The rewind can’t fully comprehend the thought. The brand on his ankle says 00039. That’s the only designation he knows. The concept of being anything else makes the various parts of his brain chafe and itch.
“I’ll bet there are lots of names kicking around your internal community,” Camus says.
It was something that 00039 never considered before, but now that it’s been suggested to him, the names come dropping out of his mouth. “Sean Ethan Armando Ralphy Deavon Ahmed Joel—”
The doctor looks up, raising his eyebrows. “Remarkable!”
Camus puts two pages in front of the rewind. On those pages are lists of names. “These are the kids who were unwound to create all of you. Find a first name, a middle name, and then a last name that really speak to you. Rewind your own name from this list, and that’s who you’ll be.”
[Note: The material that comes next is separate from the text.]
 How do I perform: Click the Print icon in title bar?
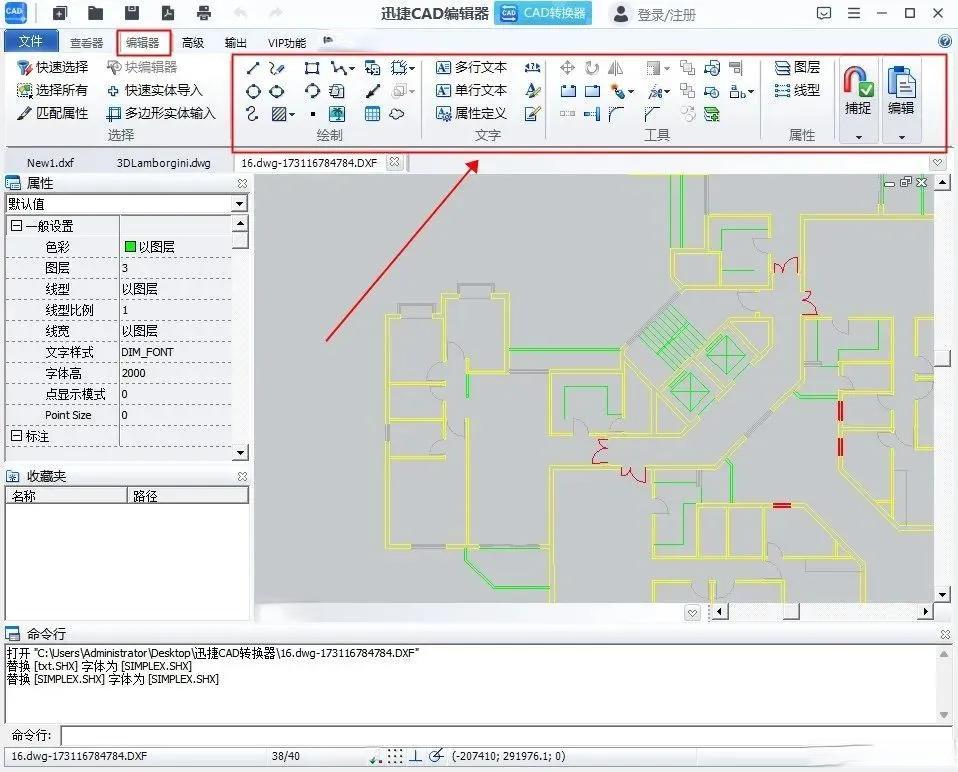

00039 furrows his brow as he concentrates, enough to make the seams on his face ache. He knows this is important. The first important thing he’s been asked to do since being rewound. A number of names on the list have been crossed out. Names that other rewinds must have already taken. But more than half of them still remain. As he looks over the list, some names leap out at him as if rising off the page. With the name Keaton comes a flash of a blue room covered in posters and draped with dirty clothes that rarely made it to a hamper. With Miguel comes the memory of Christmas. And the last name Shelton almost makes him stand up and shout, Here!
He points to those three names. The doctor taps them out on his tablet, and Camus crosses them off the list. No one would have those names but him.